I had soaked the weft in the bathtub but found it awkward. So this time I brought it down to the utility tub and soaked it there, Then I squeezed out the water as best as I could. I applied 1/4 cup of the goop by hand putting small amounts on each section of the fiber and massaging it in. I squeezed out the excess and ran my hands over the fiber to smooth out any blobs of goop. I left the skein to drip in the tub and then I took it upstairs and stood it up in the guest bathroom sink. I had done this with the weft and I knew that it sat in there very nicely with stability. I was afraid that if I left it in the utility tub, someone would run water over it accidentally.

I finished the Z-spun warp first and it was dry in 2 days. As it dried, I went by periodically and made sure that strands weren't sticking to each other. I wound this skein as I normally do, tightly. I found that it was difficult separating strands when it was wound so tightly. I had,  I also wound it with strands overlapping each other. Fortunately, tied the figure-8 ties loosely. I always do that so that the twist and the water can get in under the ties.
It is stiff but each strand is separate. Sarah Anderson recommends winding it into a ball which I will do before I warp.
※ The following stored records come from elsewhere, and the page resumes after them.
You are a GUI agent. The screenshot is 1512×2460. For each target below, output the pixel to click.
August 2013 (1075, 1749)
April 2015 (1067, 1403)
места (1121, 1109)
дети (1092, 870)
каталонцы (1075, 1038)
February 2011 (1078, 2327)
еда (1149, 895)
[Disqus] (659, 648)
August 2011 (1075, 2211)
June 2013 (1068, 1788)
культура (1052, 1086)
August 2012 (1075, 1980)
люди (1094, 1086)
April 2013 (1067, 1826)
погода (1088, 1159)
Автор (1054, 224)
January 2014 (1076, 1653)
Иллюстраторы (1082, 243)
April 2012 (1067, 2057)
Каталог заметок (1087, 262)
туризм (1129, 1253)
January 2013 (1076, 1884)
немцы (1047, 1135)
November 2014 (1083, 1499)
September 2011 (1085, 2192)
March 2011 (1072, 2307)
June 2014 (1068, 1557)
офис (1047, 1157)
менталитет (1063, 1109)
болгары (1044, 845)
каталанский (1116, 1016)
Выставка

Today I repeated the process with the S-spun warp. I wound the skein much more loosely and also made sure to lay each strand next to the previous one making sure they didn't overlap. That made it easier to separate the strands after the goop was applied. I will continue to separate them as it dries. It looks exactly like the skein above. I made sure to label the first skein so I wouldn't get them mixed up.

My plan is to alternate the S and the Z spun warps with the Z-spun threaded more loosely on the heddle and the S-spun threaded at double the density or sett. The relative sizes of these that I found aesthetically pleasing was 1" with the wider sett and 1/2" with the denser sett. I am thinking I will use a 10 dent heddle. I need to calculate how wide and long I can make it now that i know how much yardage i have. I need a wide sett to provide space for the weave to collapse but I also want some structure. I don't want it all to collapse into a crumpled ball!

This is the look I am aiming for but doing it on both the warp and the weft. In the sample, I only did it in the weft.
If you look at the top, I have done the 1" loose and the 1/2" dense. The bottom was done with 1" each and I didn't like that. The denser sett reduces the collapse providing the ripples. I am also alternating the S and Z spun warps so that the twist pulls the fabric in opposite directions, again providing some structure.